- Defesa de Jair Bolsonaro pediu ao Supremo Tribunal Federal providências para reduzir o barulho do ar-condicionado na cela da Superintendência da Polícia Federal, onde o ex-presidente cumpre pena de vinte e sete anos e três meses.
- Advogados apontam que o aparelho fica ao lado da janela, sem vedação adequada, e sugerem solução como adequação do equipamento, isolamento acústico, mudança de layout ou outra medida equivalente.
- Alega-se que o ruído contínuo não é apenas desconforto, mas perturbação à saúde e à integridade do preso, criando ambiente incompatível com repouso mínimo.
- Bolsonaro está na PF desde vinte e dois de novembro de dois mil e vinte‑cinquentos e cinco; ele havia sido internado no Hospital DF Star para procedimentos e recebeu alta em primeiro de janeiro, retornando à cela após a negativa de prisão domiciliar.
- A defesa reforça o dever do Estado de custódia em condições dignas e humanizadas, conforme o pedido encaminhado ao ministro Alexandre de Moraes.
A defesa de Jair Bolsonaro (PL) pediu ao Supremo Tribunal Federal (STF) que sejam tomadas providências para reduzir o barulho do ar-condicionado na cela da Superintendência da Polícia Federal, onde o ex-presidente cumpre pena de 27 anos e três meses de prisão. A reclamação foi apresentada nesta sexta-feira (2).
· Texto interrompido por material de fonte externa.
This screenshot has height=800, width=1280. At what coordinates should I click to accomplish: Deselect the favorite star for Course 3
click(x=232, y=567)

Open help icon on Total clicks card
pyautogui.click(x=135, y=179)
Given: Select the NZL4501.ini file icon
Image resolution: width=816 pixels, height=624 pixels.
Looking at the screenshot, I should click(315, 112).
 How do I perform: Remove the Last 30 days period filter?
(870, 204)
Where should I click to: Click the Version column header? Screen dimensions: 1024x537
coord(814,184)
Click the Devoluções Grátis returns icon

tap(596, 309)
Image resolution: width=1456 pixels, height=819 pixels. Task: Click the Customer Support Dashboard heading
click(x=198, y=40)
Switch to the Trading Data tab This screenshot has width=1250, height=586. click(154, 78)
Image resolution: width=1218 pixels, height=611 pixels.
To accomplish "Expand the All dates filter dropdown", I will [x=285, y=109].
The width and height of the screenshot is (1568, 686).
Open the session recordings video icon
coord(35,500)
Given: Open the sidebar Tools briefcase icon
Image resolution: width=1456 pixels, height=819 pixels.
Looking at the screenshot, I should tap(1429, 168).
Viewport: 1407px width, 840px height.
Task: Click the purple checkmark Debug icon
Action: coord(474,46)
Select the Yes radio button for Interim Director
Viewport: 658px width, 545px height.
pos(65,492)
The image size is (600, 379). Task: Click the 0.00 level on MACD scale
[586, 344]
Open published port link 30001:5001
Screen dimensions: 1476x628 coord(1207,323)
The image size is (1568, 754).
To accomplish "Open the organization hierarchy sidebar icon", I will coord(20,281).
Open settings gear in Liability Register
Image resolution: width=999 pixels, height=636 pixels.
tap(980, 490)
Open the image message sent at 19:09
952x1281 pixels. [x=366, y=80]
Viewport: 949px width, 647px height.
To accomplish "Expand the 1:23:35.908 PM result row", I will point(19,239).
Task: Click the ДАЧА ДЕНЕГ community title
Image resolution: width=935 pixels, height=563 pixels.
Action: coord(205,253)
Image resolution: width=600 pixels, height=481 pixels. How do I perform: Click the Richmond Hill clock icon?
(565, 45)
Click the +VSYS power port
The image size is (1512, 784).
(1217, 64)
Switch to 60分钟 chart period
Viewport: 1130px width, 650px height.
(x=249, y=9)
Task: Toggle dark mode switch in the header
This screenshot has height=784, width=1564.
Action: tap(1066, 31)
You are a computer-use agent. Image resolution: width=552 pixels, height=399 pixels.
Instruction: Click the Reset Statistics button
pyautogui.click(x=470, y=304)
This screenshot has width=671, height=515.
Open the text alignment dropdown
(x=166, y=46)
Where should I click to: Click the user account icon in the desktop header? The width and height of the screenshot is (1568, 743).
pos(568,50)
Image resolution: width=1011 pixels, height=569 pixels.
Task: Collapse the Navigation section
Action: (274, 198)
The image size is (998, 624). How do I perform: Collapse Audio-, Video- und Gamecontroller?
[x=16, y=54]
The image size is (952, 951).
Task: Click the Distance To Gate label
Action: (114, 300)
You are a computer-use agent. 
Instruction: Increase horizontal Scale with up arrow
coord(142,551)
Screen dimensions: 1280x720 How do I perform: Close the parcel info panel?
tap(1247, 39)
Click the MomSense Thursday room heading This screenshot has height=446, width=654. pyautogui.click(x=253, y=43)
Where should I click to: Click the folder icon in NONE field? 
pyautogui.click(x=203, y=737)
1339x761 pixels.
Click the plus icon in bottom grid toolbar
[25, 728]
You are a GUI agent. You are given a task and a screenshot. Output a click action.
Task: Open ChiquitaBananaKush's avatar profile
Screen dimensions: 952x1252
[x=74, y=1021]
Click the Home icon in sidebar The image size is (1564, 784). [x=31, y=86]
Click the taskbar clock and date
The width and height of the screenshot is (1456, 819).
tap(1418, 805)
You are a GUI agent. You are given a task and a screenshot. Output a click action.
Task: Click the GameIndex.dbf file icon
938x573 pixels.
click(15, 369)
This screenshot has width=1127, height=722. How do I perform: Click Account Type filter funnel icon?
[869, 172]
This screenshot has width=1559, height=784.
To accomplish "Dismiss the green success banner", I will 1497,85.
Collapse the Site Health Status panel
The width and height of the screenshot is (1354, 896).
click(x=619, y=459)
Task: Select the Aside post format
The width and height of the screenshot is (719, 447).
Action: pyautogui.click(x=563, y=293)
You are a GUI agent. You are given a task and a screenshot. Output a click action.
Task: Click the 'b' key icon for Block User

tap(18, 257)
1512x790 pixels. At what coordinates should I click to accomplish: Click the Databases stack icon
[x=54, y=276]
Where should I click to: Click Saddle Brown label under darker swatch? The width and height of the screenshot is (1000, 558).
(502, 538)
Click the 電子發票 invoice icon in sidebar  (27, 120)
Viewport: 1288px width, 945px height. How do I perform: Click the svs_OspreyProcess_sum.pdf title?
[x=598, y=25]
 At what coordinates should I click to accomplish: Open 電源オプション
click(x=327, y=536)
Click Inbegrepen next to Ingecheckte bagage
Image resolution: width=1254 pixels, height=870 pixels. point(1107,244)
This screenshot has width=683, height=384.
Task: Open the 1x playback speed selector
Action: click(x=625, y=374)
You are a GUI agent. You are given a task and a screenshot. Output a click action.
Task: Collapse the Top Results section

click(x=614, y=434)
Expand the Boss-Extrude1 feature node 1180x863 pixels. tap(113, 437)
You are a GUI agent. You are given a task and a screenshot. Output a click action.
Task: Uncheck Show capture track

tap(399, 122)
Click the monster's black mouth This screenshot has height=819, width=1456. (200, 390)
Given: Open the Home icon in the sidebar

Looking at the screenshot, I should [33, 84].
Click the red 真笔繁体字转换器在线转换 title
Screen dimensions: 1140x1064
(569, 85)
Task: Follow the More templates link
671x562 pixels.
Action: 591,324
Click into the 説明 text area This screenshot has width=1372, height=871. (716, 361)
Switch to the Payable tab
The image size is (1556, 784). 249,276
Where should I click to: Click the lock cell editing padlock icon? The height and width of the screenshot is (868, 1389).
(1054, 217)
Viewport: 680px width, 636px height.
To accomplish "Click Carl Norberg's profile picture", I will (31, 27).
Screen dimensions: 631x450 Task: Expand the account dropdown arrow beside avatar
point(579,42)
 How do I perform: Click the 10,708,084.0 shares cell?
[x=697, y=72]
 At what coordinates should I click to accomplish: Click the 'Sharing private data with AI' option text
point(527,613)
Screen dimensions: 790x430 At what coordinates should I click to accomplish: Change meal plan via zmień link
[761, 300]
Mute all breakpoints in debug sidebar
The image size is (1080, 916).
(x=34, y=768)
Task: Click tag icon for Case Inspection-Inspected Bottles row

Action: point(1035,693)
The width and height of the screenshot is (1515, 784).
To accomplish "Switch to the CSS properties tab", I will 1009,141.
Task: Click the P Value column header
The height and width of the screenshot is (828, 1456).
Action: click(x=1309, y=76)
Segundo a peça, o recinto destinado apresenta ruído contínuo causado pelo equipamento instalado ao lado da janela, sem vedação adequada. Os advogados sugerem soluções como adequação do equipamento, isolamento acústico ou mudança de layout para sanar o incômodo.
A defesa afirma que o barulho ultrapassa o mero desconforto e representa perturbação contínua à saúde e à integridade do preso. A petição ressalta que o ambiente não assegura tranquilidade, repouso e condições mínimas de saúde.
Bolsonaro permanece na sede da Polícia Federal desde 22 de novembro de 2025. O ex-presidente esteve internado no Hospital DF Star, em Brasília, para procedimentos de hérnias e crises de soluços, recebendo alta na quinta-feira (1º) e retornando à cela após o ministro Alexandre de Moraes negar a prisão domiciliar humanitária.